• DATASET EXTRACT:
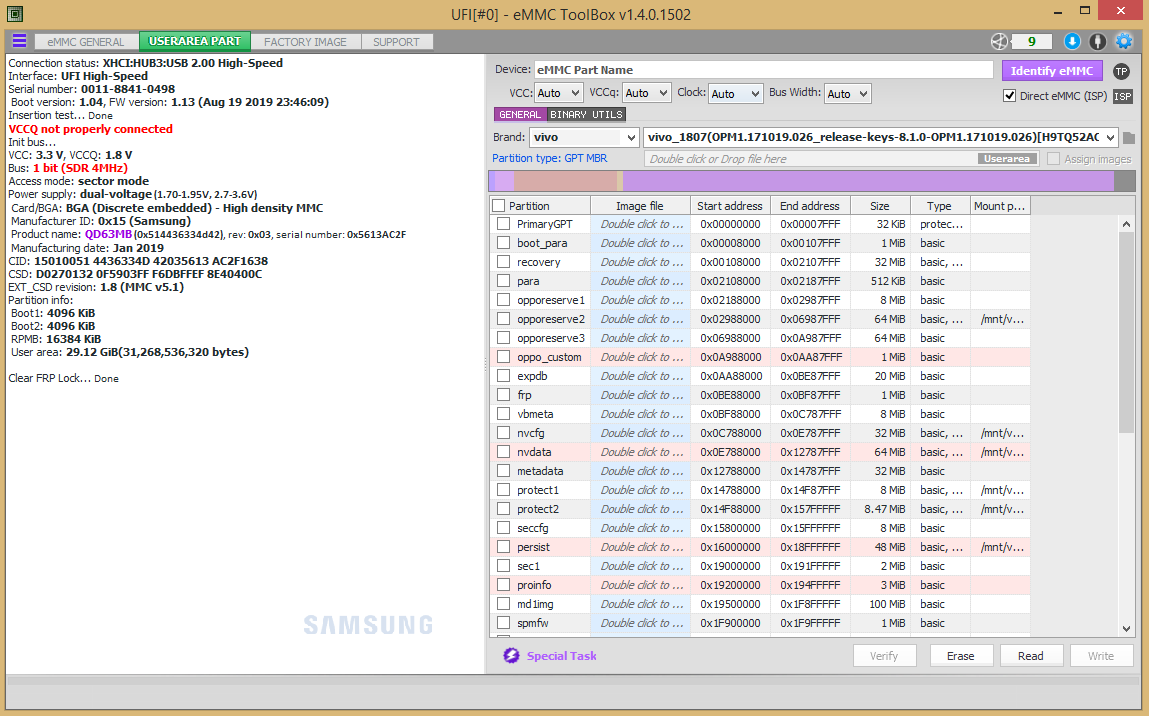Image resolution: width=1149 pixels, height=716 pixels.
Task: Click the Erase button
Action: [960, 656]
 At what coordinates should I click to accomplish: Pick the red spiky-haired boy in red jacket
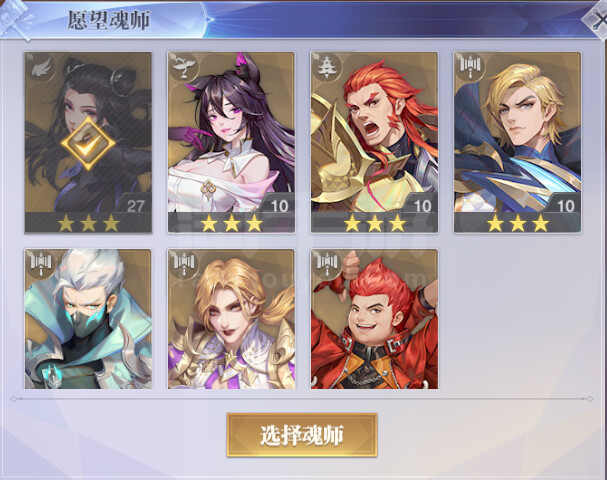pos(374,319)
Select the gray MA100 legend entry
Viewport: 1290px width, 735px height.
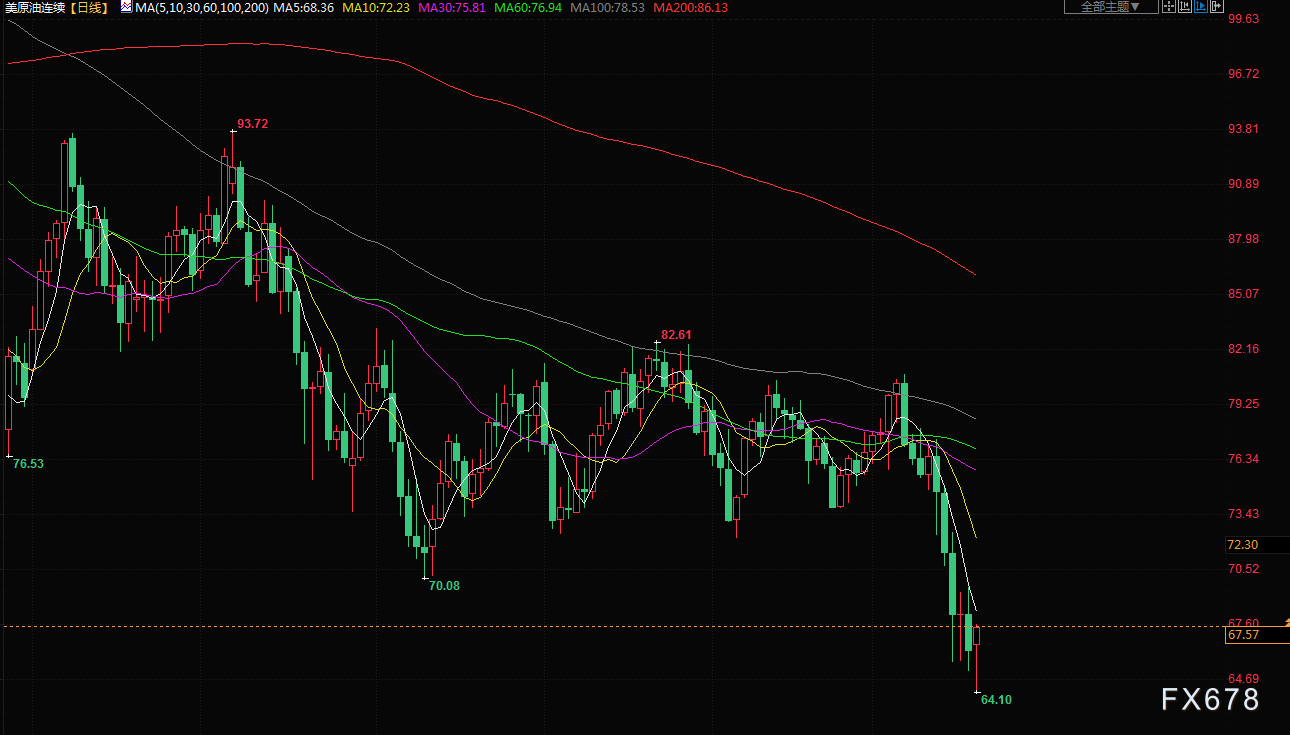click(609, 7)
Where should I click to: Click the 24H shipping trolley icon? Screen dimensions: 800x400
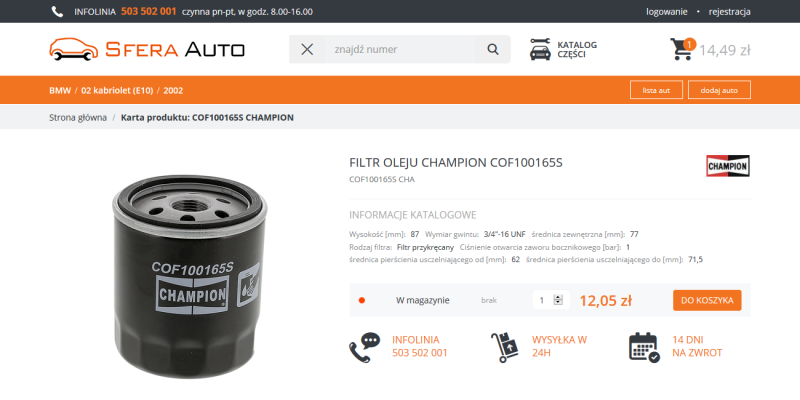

• DIRECTIONS: Your copy should hold exactly the lines from the one that contains "At what coordinates" through the final line of the data, both ends included, and no pictures.

• OUTPUT BELOW:
 At what coordinates should I click to accomplish: Pick the red spiky-haired boy in red jacket
pos(374,319)
Select the gray MA100 legend entry
Viewport: 1290px width, 735px height.
click(609, 7)
Where should I click to: Click the 24H shipping trolley icon? Screen dimensions: 800x400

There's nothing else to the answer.